### TASK REQUIREMENTS
Retype each record exactly.

### SUPPLIED RECORDS
/---

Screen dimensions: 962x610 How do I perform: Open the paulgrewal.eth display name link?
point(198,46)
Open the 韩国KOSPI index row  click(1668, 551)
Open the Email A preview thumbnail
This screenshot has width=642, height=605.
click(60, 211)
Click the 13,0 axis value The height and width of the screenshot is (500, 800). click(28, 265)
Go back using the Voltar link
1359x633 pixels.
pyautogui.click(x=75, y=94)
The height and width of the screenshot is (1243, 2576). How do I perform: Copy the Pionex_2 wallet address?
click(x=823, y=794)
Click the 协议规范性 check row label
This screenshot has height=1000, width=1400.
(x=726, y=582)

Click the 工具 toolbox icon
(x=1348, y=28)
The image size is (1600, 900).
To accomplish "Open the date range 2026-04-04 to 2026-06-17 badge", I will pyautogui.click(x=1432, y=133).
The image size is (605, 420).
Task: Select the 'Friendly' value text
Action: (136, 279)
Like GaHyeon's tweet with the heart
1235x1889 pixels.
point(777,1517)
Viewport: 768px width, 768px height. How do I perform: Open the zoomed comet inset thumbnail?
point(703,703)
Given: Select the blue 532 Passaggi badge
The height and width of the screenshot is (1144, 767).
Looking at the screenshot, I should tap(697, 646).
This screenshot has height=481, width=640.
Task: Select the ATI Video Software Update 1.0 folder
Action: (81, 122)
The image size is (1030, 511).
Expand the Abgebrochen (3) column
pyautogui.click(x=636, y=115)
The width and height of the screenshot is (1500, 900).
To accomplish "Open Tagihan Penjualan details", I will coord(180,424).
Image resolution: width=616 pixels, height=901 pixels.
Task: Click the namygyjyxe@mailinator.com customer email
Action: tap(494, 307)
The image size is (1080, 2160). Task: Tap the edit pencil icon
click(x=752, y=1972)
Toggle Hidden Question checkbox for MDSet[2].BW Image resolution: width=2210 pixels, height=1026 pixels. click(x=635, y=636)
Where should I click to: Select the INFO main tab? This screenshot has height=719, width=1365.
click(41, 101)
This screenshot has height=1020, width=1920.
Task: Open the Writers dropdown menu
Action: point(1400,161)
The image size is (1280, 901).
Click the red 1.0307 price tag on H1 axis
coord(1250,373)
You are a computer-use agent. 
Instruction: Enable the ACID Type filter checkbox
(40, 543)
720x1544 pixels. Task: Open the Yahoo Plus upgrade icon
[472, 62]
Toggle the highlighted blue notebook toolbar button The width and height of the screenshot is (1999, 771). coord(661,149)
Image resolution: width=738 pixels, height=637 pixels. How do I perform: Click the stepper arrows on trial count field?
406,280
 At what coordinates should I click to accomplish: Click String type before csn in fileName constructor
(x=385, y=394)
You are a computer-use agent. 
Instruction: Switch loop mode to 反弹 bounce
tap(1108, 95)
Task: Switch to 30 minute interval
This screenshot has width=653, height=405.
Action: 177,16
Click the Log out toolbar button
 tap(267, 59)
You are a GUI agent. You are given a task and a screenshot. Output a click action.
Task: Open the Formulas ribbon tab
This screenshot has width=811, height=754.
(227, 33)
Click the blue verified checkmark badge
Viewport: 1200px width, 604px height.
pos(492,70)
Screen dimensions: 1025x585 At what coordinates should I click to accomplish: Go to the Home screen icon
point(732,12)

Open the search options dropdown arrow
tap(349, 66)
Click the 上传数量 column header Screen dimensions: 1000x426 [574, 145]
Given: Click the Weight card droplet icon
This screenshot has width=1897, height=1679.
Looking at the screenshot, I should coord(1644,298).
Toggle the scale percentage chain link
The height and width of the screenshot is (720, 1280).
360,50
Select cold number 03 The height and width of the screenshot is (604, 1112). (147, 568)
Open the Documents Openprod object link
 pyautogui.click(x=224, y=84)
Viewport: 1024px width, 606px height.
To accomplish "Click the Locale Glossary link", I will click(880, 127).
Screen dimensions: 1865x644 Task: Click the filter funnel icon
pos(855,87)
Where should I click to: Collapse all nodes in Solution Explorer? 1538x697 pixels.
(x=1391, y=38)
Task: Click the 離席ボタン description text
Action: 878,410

\---

### PROBLEM SOLUTION
Screen dimensions: 962x610 How do I perform: Open the paulgrewal.eth display name link?
point(198,46)
Open the 韩国KOSPI index row  click(1668, 551)
Open the Email A preview thumbnail
This screenshot has width=642, height=605.
click(60, 211)
Click the 13,0 axis value The height and width of the screenshot is (500, 800). click(28, 265)
Go back using the Voltar link
1359x633 pixels.
pyautogui.click(x=75, y=94)
The height and width of the screenshot is (1243, 2576). How do I perform: Copy the Pionex_2 wallet address?
click(x=823, y=794)
Click the 协议规范性 check row label
This screenshot has height=1000, width=1400.
(x=726, y=582)

Click the 工具 toolbox icon
(x=1348, y=28)
The image size is (1600, 900).
To accomplish "Open the date range 2026-04-04 to 2026-06-17 badge", I will pyautogui.click(x=1432, y=133).
The image size is (605, 420).
Task: Select the 'Friendly' value text
Action: (136, 279)
Like GaHyeon's tweet with the heart
1235x1889 pixels.
point(777,1517)
Viewport: 768px width, 768px height. How do I perform: Open the zoomed comet inset thumbnail?
point(703,703)
Given: Select the blue 532 Passaggi badge
The height and width of the screenshot is (1144, 767).
Looking at the screenshot, I should tap(697, 646).
This screenshot has height=481, width=640.
Task: Select the ATI Video Software Update 1.0 folder
Action: (81, 122)
The image size is (1030, 511).
Expand the Abgebrochen (3) column
pyautogui.click(x=636, y=115)
The width and height of the screenshot is (1500, 900).
To accomplish "Open Tagihan Penjualan details", I will coord(180,424).
Image resolution: width=616 pixels, height=901 pixels.
Task: Click the namygyjyxe@mailinator.com customer email
Action: tap(494, 307)
The image size is (1080, 2160). Task: Tap the edit pencil icon
click(x=752, y=1972)
Toggle Hidden Question checkbox for MDSet[2].BW Image resolution: width=2210 pixels, height=1026 pixels. click(x=635, y=636)
Where should I click to: Select the INFO main tab? This screenshot has height=719, width=1365.
click(41, 101)
This screenshot has height=1020, width=1920.
Task: Open the Writers dropdown menu
Action: point(1400,161)
The image size is (1280, 901).
Click the red 1.0307 price tag on H1 axis
coord(1250,373)
You are a computer-use agent. 
Instruction: Enable the ACID Type filter checkbox
(40, 543)
720x1544 pixels. Task: Open the Yahoo Plus upgrade icon
[472, 62]
Toggle the highlighted blue notebook toolbar button The width and height of the screenshot is (1999, 771). coord(661,149)
Image resolution: width=738 pixels, height=637 pixels. How do I perform: Click the stepper arrows on trial count field?
406,280
 At what coordinates should I click to accomplish: Click String type before csn in fileName constructor
(x=385, y=394)
You are a computer-use agent. 
Instruction: Switch loop mode to 反弹 bounce
tap(1108, 95)
Task: Switch to 30 minute interval
This screenshot has width=653, height=405.
Action: 177,16
Click the Log out toolbar button
 tap(267, 59)
You are a GUI agent. You are given a task and a screenshot. Output a click action.
Task: Open the Formulas ribbon tab
This screenshot has width=811, height=754.
(227, 33)
Click the blue verified checkmark badge
Viewport: 1200px width, 604px height.
pos(492,70)
Screen dimensions: 1025x585 At what coordinates should I click to accomplish: Go to the Home screen icon
point(732,12)

Open the search options dropdown arrow
tap(349, 66)
Click the 上传数量 column header Screen dimensions: 1000x426 [574, 145]
Given: Click the Weight card droplet icon
This screenshot has width=1897, height=1679.
Looking at the screenshot, I should coord(1644,298).
Toggle the scale percentage chain link
The height and width of the screenshot is (720, 1280).
360,50
Select cold number 03 The height and width of the screenshot is (604, 1112). (147, 568)
Open the Documents Openprod object link
 pyautogui.click(x=224, y=84)
Viewport: 1024px width, 606px height.
To accomplish "Click the Locale Glossary link", I will click(880, 127).
Screen dimensions: 1865x644 Task: Click the filter funnel icon
pos(855,87)
Where should I click to: Collapse all nodes in Solution Explorer? 1538x697 pixels.
(x=1391, y=38)
Task: Click the 離席ボタン description text
Action: 878,410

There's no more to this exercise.